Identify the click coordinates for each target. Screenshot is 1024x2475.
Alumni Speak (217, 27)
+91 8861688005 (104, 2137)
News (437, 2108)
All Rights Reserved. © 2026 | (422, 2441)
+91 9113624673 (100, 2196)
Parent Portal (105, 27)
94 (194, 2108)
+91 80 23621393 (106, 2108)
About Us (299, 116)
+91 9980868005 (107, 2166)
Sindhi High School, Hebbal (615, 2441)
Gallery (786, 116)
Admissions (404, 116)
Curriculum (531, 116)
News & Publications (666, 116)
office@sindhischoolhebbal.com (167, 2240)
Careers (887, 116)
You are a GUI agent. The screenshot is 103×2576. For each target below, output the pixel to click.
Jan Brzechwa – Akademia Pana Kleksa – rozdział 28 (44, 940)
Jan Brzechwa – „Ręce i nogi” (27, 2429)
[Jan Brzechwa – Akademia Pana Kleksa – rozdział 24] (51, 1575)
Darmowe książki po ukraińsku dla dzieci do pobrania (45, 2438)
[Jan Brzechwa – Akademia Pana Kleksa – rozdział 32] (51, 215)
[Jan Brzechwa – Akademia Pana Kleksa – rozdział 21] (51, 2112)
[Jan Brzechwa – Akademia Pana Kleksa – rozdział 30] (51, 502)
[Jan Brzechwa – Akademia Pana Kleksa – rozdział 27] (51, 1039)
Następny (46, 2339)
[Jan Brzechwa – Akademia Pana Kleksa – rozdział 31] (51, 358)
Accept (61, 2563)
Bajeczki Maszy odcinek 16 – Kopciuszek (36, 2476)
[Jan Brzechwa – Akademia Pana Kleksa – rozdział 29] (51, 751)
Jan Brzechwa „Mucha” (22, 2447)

****

» Exercise description
Output every record without changing any wording.

» Answer to this exercise
Identify the click coordinates for each target. Screenshot is 1024x2475.
Alumni Speak (217, 27)
+91 8861688005 (104, 2137)
News (437, 2108)
All Rights Reserved. © 2026 | (422, 2441)
+91 9113624673 (100, 2196)
Parent Portal (105, 27)
94 (194, 2108)
+91 80 23621393 (106, 2108)
About Us (299, 116)
+91 9980868005 (107, 2166)
Sindhi High School, Hebbal (615, 2441)
Gallery (786, 116)
Admissions (404, 116)
Curriculum (531, 116)
News & Publications (666, 116)
office@sindhischoolhebbal.com (167, 2240)
Careers (887, 116)
You are a GUI agent. The screenshot is 103×2576. For each target below, output the pixel to click.
Jan Brzechwa – Akademia Pana Kleksa – rozdział 28 (44, 940)
Jan Brzechwa – „Ręce i nogi” (27, 2429)
[Jan Brzechwa – Akademia Pana Kleksa – rozdział 24] (51, 1575)
Darmowe książki po ukraińsku dla dzieci do pobrania (45, 2438)
[Jan Brzechwa – Akademia Pana Kleksa – rozdział 32] (51, 215)
[Jan Brzechwa – Akademia Pana Kleksa – rozdział 21] (51, 2112)
[Jan Brzechwa – Akademia Pana Kleksa – rozdział 30] (51, 502)
[Jan Brzechwa – Akademia Pana Kleksa – rozdział 27] (51, 1039)
Następny (46, 2339)
[Jan Brzechwa – Akademia Pana Kleksa – rozdział 31] (51, 358)
Accept (61, 2563)
Bajeczki Maszy odcinek 16 – Kopciuszek (36, 2476)
[Jan Brzechwa – Akademia Pana Kleksa – rozdział 29] (51, 751)
Jan Brzechwa „Mucha” (22, 2447)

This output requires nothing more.